TASK REQUIREMENTS:
Pick out every line in the items below that contains the string "width", paying attention to uppercase and lowercase, and copy each of those lines.

─── DATASET

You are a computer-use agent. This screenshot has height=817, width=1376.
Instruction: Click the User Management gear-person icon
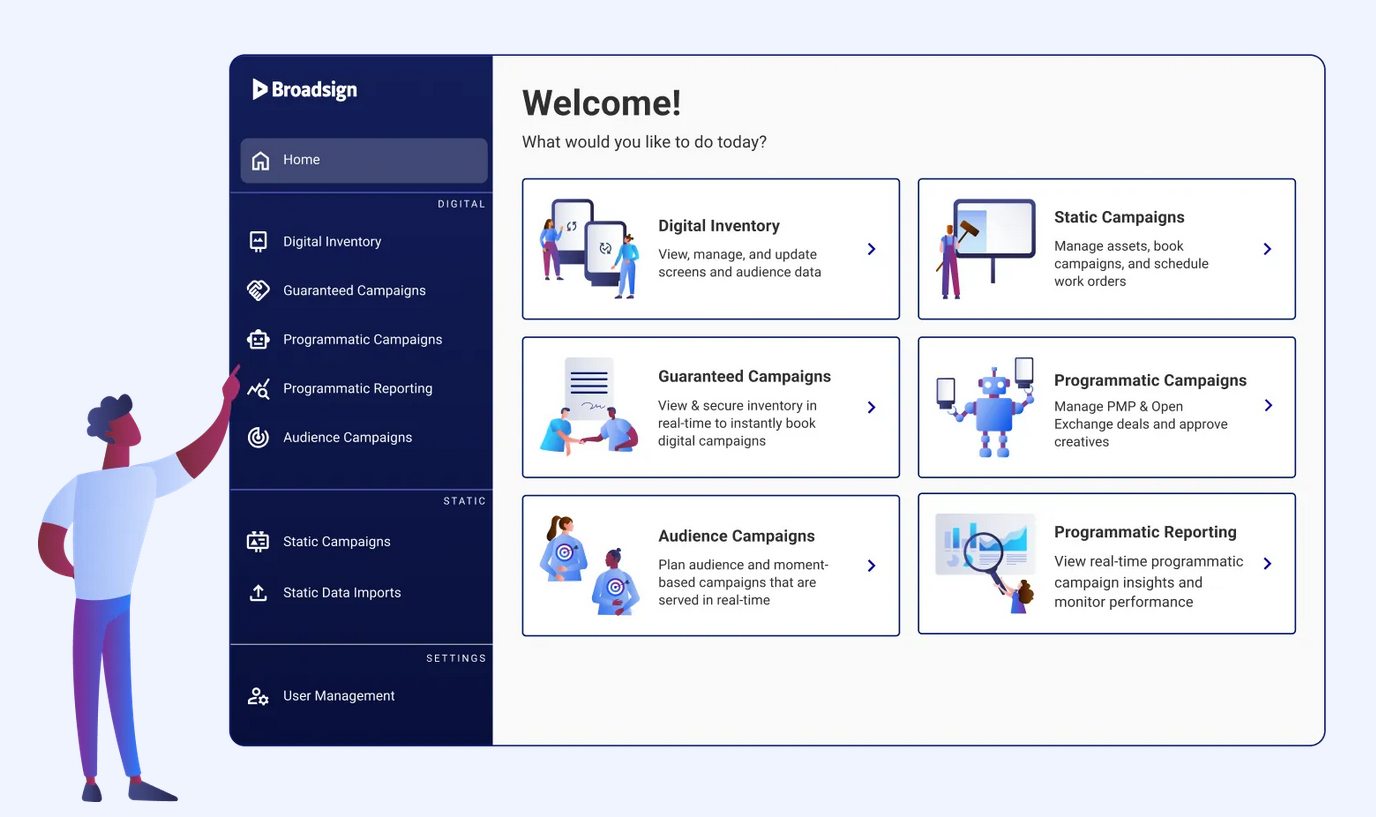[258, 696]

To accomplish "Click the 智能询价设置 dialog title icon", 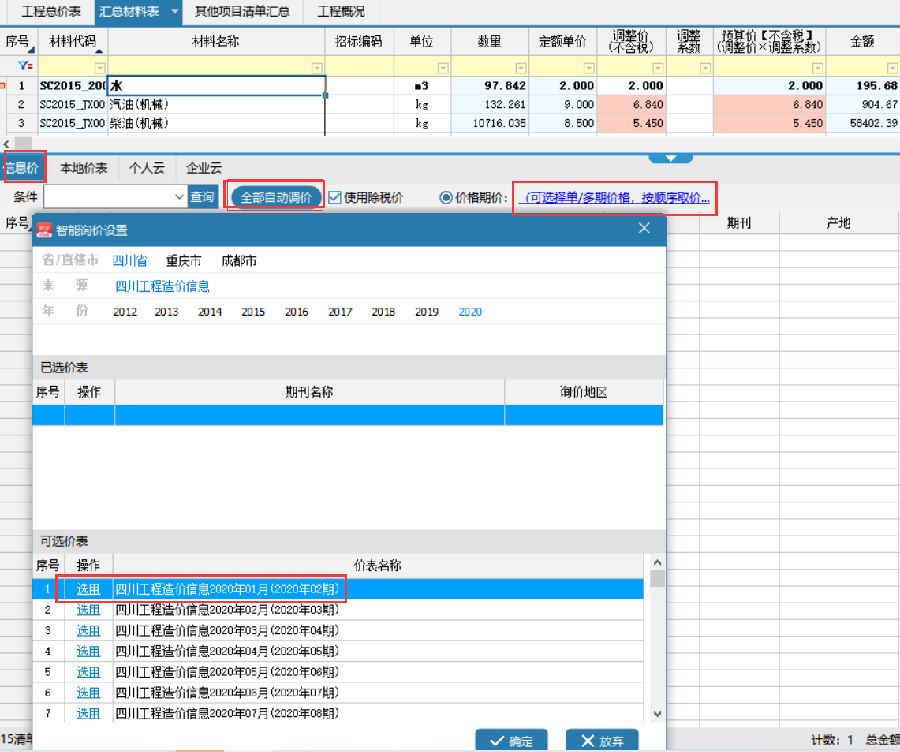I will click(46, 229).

──────
─── DATASET

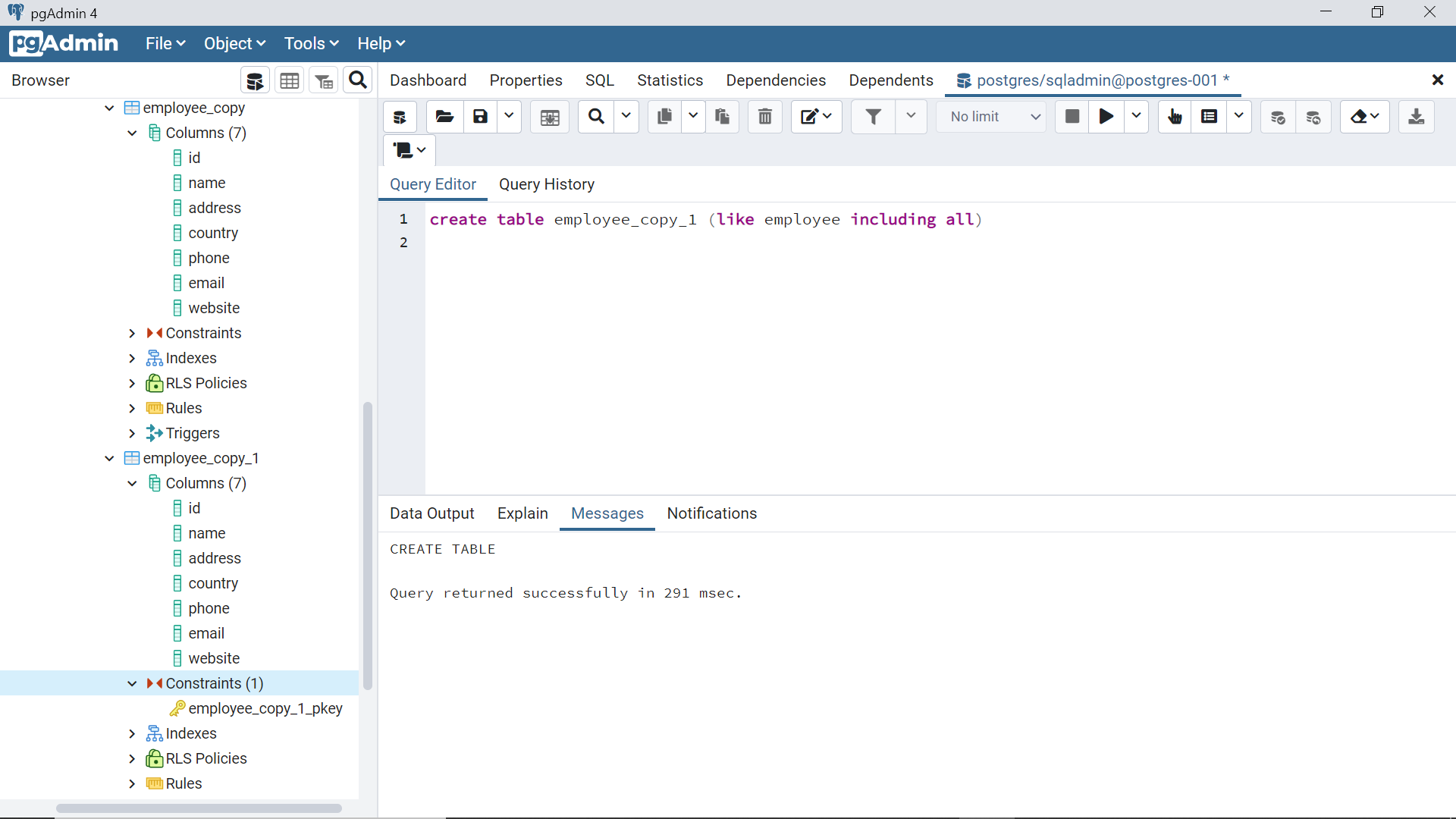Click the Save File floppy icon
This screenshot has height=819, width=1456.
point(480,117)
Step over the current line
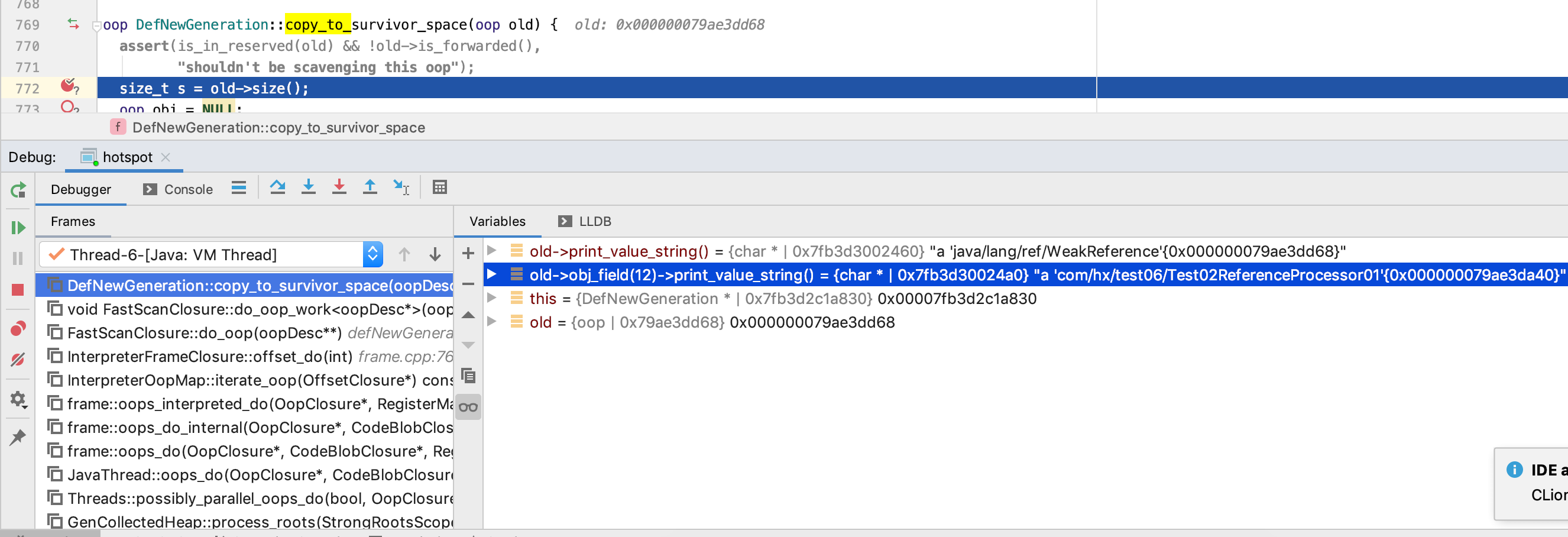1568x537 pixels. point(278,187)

──────

WRITTEN SOLUTION:
You are a computer-use agent. This screenshot has height=817, width=1376.
This screenshot has height=819, width=1456.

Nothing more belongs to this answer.